Потери дикие, каждый день группы пополняют, сливают между собой, а к вечеру нас все равно меньше половины оставалось. [...] Стены комнат в домах "фаустами" пробивали и так шли дальше. Про рукопашные не буду рассказывать... Танки наши подбили. Я раненого механика из люка вытащил, на спину взвалил, отбегаю от танка, а в это время танкиста пулеметной очередью прошило. Выходит, телом своим меня прикрыл. Последний танк нашей группы получил снаряд от вкопанной в землю "пантеры". Башня от Т-34 отлетела и своим весом еще несколько бойцов насмерть задавила. Вот такая война там была. Я эту Унтер-ден-Линден до сих пор по ночам вижу" (бывший командир стрелкового взвода Матвей Гершман).

"Я никогда не забуду о боях в Берлине. [...] На улицах жуткий огонь стоял! Под ногами валялись оторванные головы, было месиво, бои были очень страшными. И чем ближе к центру, тем опаснее для жизни. А жить хотелось! Вот еще один квартал, дом, атака - и все! Пахнет Победой! Сделаешь неправильный шаг - и "привет, Шишкин". Сколько ребят потеряли!" (бывший пехотинец-автоматчик, народный артист Российской Федерации Павел Винник).

Где-то три батальона стрелкового полка сводили в два, а три роты стрелкового батальона - в две. А где-то было и хуже.

"Не сдавались немецкие гады"

Чем ближе к центру Берлина, к оборонительному сектору "Z" (Zitadelle, то есть "Цитадель") продвигались армии, тем больше сужались их полосы наступления. Соответственно, все больше уплотнялись их боевые порядки. Плотность войск и техники на улицах все возрастала.

Поэтому стали особенно опасными обрушения стен зданий. (А обрушить их мог даже близкий выстрел 203-мм гаубицы.) Теперь под грудой камня и кирпича высотой до пяти метров гораздо чаще оказывались танк или самоходка - откапывать которые приходилось тяжело и долго. И люди - а ранения от камней были очень тяжелыми...

Возросла и плотность войск противника - и, соответственно, плотность его огня. Поэтому немецкие пули все чаще рикошетили от стен домов. А после рикошета они летели кувыркаясь и впивались в тело плашмя - нанося в результате столь же тяжелые раны, что и пресловутые разрывные пули.

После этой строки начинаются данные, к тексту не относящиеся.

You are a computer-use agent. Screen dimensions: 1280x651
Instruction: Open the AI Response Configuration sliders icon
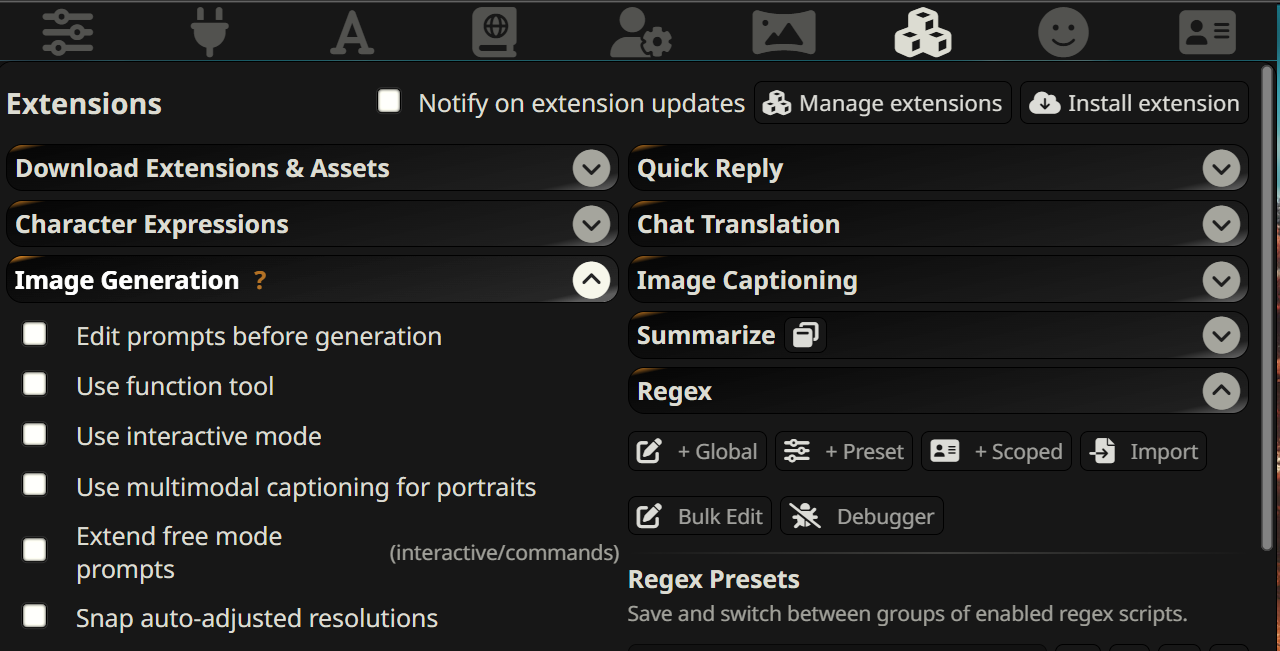(x=68, y=31)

И, наконец, возросло упорство противника - это отмечали советские командиры всех уровней. Участились контратаки - и в том числе при поддержке танков и самоходок. Все чаще воздух расцвечивали не только желтые трассы немецких пуль и багровые шлейфы выпущенных из "фаустпатронов" реактивных гранат, но и вишневые и голубые трассы бронебойных снарядов.

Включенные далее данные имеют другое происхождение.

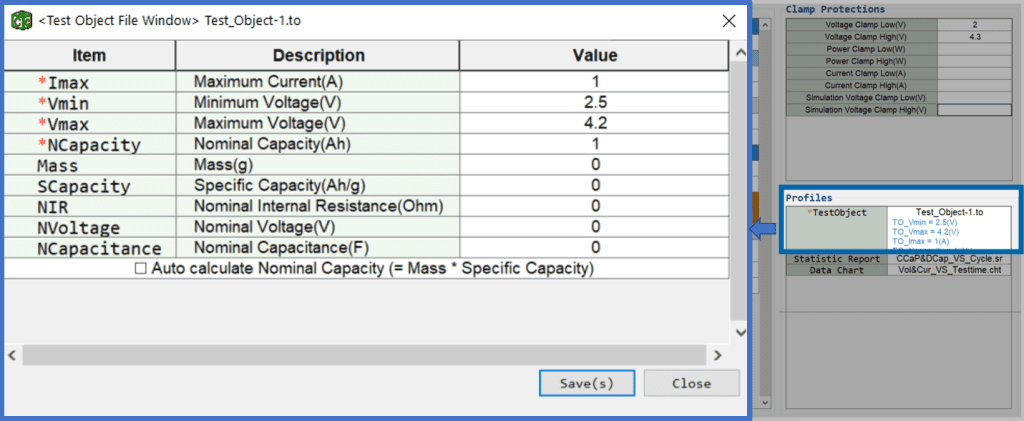The width and height of the screenshot is (1024, 421).
Task: Enable Auto calculate Nominal Capacity checkbox
Action: click(140, 268)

Большую часть берлинского гарнизона составляли ополченцы из фольксштурма, но они, "как правило, дрались до конца и на этом последнем этапе проявляли значительно большую стойкость, чем видавшие виды, но надломленные многолетней усталостью немецкие солдаты.

Солдаты по-прежнему сдавались в плен только тогда, когда у них не было другого выхода. То же следует сказать и об офицерах". А фольксштурм проявлял прямо "истерическое самопожертвование" (бывший командующий фронтом Иван Конев)...

Однако не жалели себя и советские бойцы и офицеры.

"Автоматчики добегают до чугунного столба, на котором среди оборванных проводов раскачивается разбитый фонарь; они падают на мостовую мгновенно отползают в сторону и словно прилипают - сливаются с булыжником.

Еще один взмах руки командира - и другое отделение проделывает то же. Так и живет автоматчик в атаке: рывок вперед - падение на землю - отползти в сторону - открыть огонь - приготовиться к следующему броску. Ох, как тяжело подняться в такой бросок - грудью на шквальный огонь!" (бывший командир отдельного гвардейского тяжелого танкового полка Вениамин Миндлин).

Тишина!

Сердце Берлина - его правительственный квартал с рейхсканцелярией, Рейхстагом и "домом Гиммлера" (зданием гестапо) - выпало штурмовать 3-й ударной армии (генерал-полковник Василий Кузнецов).

29 апреля ее 150-я (генерал-майор Василий Шатилов) и 171-я (полковник Алексей Негода) стрелковые дивизии пробились - ломая сопротивление фольксштурма и сводного отряда из эсэсовцев, моряков и зенитчиков, сквозь огонь орудий и "ванюш" (шестиствольных реактивных минометов), через защищаемую тремя рядами траншей, рвом с водой и железобетонными дотами площадь Кёнигсплац, - к зданию Рейхстага. 30 апреля подразделения 150-й и 171-й ворвались в здание рейхстага и завязали бои за лабиринты его коридоров и комнат.

1 мая, сражаясь в дыму и адской жаре от устроенных немцами пожаров, подчас в загорающихся от жары гимнастерках, они овладели зданием рейхстага...

"[...] Здесь самый страшный бой был, там много наших ребят поубивало. Не сдавались немецкие гады. [...] В Рейхстаг зашли, когда бой в здании затихал, только в подвалах еще шла стрельба. Даже радоваться сил уже не было" (бывший командир стрелкового взвода Матвей Гершман).

В тот же день выдалась передышка - ставший после самоубийства Гитлера рейхсканцлером Йозеф Гёббельс и министр по делам нацистской партии Мартин Борман запросили (через перешедшего линию фронта начальника Генерального штаба сухопутных войск вермахта генерала пехоты Ханса Кребса) перемирия.

Оно было отвергнуто, от врага потребовали безоговорочной капитуляции.

Гёббельс и Борман отказались, и в 18.30 в секторе "Z" снова загрохотала советская артиллерия.

Только после этого, в ночь на 2 мая, комендант Берлина и командир 56-го танкового корпуса генерал артиллерии Хельмут Вейдлинг по радио сообщил о готовности капитулировать, а утром, уже сдавшись в плен, отдал и письменные приказы о капитуляции.

Отдал их и старший из оставшихся к тому времени в Берлине - после самоубийства Гёббельса и бегства Бормана - гражданских руководителей, заместитель Гёббельса Ханс Фриче.

И зажатые уже на пятачке в центре города остатки берлинского гарнизона сдались.

..."2 мая [...] в Берлине моросил мелкий, холодный дождь. После десятидневного грохота, беспрерывных ожесточенных боев стало тихо" (бывший командир минометного расчета Сергей Фомин).

"11 часов 15 минут 2 мая 1945 года: над вражеской баррикадой появляется белый флаг!.. Невозможно передать словами то состояние, в котором мы были в эти минуты. Все смеялись, плакали, обнимались, все говорили, не слыша друг друга..." (бывший комсорг стрелкового батальона Сергей Владимирский).